While for legal reasons of avoiding claims of price fixing or collusion, they sidestepped any specific fee demands. Regardless, fuel was a consideration, but not the only one.
The AFA
And of course, there was the response by the Allied Finance Adjusters in Wade Argo’s editorial “Repo Forwarding – the road to nowhere.” While discussing the fuel situation, Wade spent a much greater amount of attention to the flaws of the forwarding model itself. While he made no mention of fuel surcharges, his editorial seemed to recognize the true root of the problem, the forwarding model’s effect of suppressing fees on the behalf of the lenders.
The ARA
On March 10, the American Recovery Association posted their response to the issue which we republished earlier this week titled; Putting ourselves out of business. Dave Kennedy, with the help of probably the industries best data analyst, Jeremy Cross, really drove home some of the statistical facts that the industry faces, and that is that fuel and truck costs. Dave focused some of his ire upon the never-ending parade of compliance programs and software expenses that keep sapping away at profitability.
The CPI
Yes, I’m going to beat the dead horse of fees and the Consumer Price Index again. Why, because with all the short-term discussion of surcharges, the 800-pound gorilla in the room demands its attention.

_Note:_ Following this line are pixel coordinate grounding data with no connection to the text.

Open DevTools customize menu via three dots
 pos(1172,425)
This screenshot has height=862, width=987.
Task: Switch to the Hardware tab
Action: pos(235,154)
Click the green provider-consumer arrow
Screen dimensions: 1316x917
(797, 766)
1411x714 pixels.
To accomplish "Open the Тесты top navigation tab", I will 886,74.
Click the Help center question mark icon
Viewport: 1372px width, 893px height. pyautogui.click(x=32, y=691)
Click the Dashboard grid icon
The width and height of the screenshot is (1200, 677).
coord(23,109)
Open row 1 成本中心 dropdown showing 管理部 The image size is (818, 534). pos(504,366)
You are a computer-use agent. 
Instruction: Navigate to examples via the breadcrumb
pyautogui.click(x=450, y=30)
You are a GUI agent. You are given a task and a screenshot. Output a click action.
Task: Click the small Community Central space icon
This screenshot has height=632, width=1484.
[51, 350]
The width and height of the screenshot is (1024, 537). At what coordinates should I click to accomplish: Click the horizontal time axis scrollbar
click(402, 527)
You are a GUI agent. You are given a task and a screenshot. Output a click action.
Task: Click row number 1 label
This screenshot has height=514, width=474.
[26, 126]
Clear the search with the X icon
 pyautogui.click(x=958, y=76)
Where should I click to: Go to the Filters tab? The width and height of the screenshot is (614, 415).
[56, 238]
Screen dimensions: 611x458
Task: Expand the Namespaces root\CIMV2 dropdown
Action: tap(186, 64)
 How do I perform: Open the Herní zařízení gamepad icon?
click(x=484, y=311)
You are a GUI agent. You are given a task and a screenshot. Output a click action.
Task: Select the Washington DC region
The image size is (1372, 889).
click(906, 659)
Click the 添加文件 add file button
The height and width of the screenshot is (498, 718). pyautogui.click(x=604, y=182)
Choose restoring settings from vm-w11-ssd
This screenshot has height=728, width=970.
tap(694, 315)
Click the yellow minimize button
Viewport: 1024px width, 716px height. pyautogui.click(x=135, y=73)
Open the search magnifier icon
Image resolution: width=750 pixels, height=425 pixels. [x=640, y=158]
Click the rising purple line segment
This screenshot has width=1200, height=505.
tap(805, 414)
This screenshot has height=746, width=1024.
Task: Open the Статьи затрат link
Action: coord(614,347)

Back in 2017, I wrote about the $500 repo fee. Well, fast forward to last January, and I wrote about the $600 fee. These are what fees would look like if repossession agencies enforced their own fees based upon the Consumer Price Index application of a year 2000 fee of $350.
A $350 fee in the year 2000 would now be worth $588.27 had annual CPI increases been applied. Instead, it is still $350 and that is a $350 fee with the year 2000 spending power of $209.47. And the gap between these numbers keeps growing, month by month and year by year.
Last January it was worth $212.56. The fall continues and I’m not even going to get into the ancillary fee situation. In a nutshell, a short-term fuel surcharge will not make up for this. Unless the root cause of the issue is addressed, the industry will continue its slow fall into oblivion.
I’ll dumb this down to a Kamala Harris level; Most assignments pay about $350 contingent, just as they did in 2000. $350 no longer holds the spending power that it did in 2000. The industry has been losing profitability by the day ever since, and, as Kamala would say; that’s bad.
Inflation is at a 40 year high of 7.9%. Prices all around us are rising. Everything from food to durable goods respond to this in the form of service and price increases. These prices are unlikely to ever go down much further. You will soon be unable to exist in a year 2022 economy with a year 2000 income.
Surcharges are nice, but not a solution to the larger problem. The only solution is compensation in the form of sustainable fees and contract conditions.
Unfortunately, there’s always someone out there to carry water for the lenders thinking that they’ll make it up in volume. That is until it costs more to earn $350 than it’s worth. Then, they’ll close shop too.
Everyone I mentioned above has their heart in the right place. Most of them are at least partially right and are at least taking action, for which they deserve to be commended, including the forwarding industry. Unfortunately, the associations and forwarders don’t control the price point, the lenders do.
But here’s reality. The lenders will not pay one penny more than they have to until they can no longer obtain the services they need. It’s not personal, it’s just the nature of the beast. It’s business
If the repossession industry is to survive without hitting rock bottom, it will require a fight. And like in all fights, you sometimes make some sacrifices and get hit. But isn’t putting up a fight with a chance of survival better than being slowly beaten to death?
I don’t have a dog in this hunt. I’m just a writer, an observer who gives a damn. The fight is yours.